Sayrak H, Doğan B, Harmanyeri Y, Oztek I, Cingil H
Department of Pathology, GATA Teaching Hospital, Haydarpaşa, Istanbul, Turkey.
Cancer Lett. 1994 Sep 15;84(2):173-6. doi: 10.1016/0304-3835(94)90372-7.
We present the case of a 27-year-old Caucasian woman who suffered from Langerhans cell histiocytosis with axillary and scalp involvement. She also developed diabetes insipidus after 2 years of skin lesions. Topical nitrogen mustard therapy was performed for the skin lesions, but we had to stop this therapy because of severe local irritation and systemic urticaria.
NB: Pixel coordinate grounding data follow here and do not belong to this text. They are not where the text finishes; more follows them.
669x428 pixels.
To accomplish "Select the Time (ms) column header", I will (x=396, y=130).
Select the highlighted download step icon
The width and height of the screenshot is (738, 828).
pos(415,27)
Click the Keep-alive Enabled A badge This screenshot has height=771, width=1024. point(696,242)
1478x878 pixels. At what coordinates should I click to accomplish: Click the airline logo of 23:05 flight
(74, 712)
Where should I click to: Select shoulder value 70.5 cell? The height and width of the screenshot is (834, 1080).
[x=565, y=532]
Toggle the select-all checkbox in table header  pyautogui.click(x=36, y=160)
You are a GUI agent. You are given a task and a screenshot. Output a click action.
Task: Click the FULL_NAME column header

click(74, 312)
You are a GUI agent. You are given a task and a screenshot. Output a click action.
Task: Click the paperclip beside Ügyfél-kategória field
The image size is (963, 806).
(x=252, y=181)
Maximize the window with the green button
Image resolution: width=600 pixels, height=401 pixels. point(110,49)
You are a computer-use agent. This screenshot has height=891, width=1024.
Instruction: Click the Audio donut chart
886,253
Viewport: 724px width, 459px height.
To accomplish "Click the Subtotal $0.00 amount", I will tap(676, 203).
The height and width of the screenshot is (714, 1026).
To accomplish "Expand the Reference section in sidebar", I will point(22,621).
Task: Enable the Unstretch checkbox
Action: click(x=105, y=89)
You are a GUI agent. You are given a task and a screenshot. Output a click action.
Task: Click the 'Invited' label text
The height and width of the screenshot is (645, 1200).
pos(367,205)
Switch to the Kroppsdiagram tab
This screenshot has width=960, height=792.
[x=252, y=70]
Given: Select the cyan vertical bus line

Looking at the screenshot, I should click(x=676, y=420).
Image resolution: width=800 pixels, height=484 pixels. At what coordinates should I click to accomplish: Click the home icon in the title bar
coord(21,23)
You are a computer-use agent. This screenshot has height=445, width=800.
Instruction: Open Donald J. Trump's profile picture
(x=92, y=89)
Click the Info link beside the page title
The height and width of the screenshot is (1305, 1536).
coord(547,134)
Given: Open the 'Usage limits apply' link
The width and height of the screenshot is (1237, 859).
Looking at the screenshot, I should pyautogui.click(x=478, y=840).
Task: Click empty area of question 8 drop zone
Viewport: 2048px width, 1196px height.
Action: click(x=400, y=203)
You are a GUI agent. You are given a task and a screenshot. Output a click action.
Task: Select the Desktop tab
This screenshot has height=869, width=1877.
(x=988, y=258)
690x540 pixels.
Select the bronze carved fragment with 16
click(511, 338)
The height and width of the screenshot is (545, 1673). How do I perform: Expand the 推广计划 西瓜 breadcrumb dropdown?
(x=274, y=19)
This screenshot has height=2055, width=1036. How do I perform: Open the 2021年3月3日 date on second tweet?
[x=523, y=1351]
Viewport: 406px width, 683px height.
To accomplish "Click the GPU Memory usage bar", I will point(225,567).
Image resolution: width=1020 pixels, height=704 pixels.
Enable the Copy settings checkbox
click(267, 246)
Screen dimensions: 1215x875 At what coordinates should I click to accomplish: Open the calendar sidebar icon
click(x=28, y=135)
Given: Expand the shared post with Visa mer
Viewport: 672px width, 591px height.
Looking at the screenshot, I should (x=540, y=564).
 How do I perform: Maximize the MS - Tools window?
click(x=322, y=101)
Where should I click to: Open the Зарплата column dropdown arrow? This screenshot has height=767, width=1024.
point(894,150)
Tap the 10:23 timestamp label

Afterwards, we administered etoposide systemically, but no improvement appeared in 6 weeks. Finally we used methotrexate for 3 months and the result was very good at the end of the first month.
我们报告了一例27岁的白种女性,患有朗格汉斯细胞组织细胞增多症,累及腋窝和头皮。在出现皮肤病变2年后,她还患上了尿崩症。对皮肤病变进行了局部氮芥治疗,但由于严重的局部刺激和全身性荨麻疹,我们不得不停止该治疗。之后,我们全身给予依托泊苷,但6周内未见改善。最后我们使用甲氨蝶呤治疗3个月,在第一个月末效果非常好。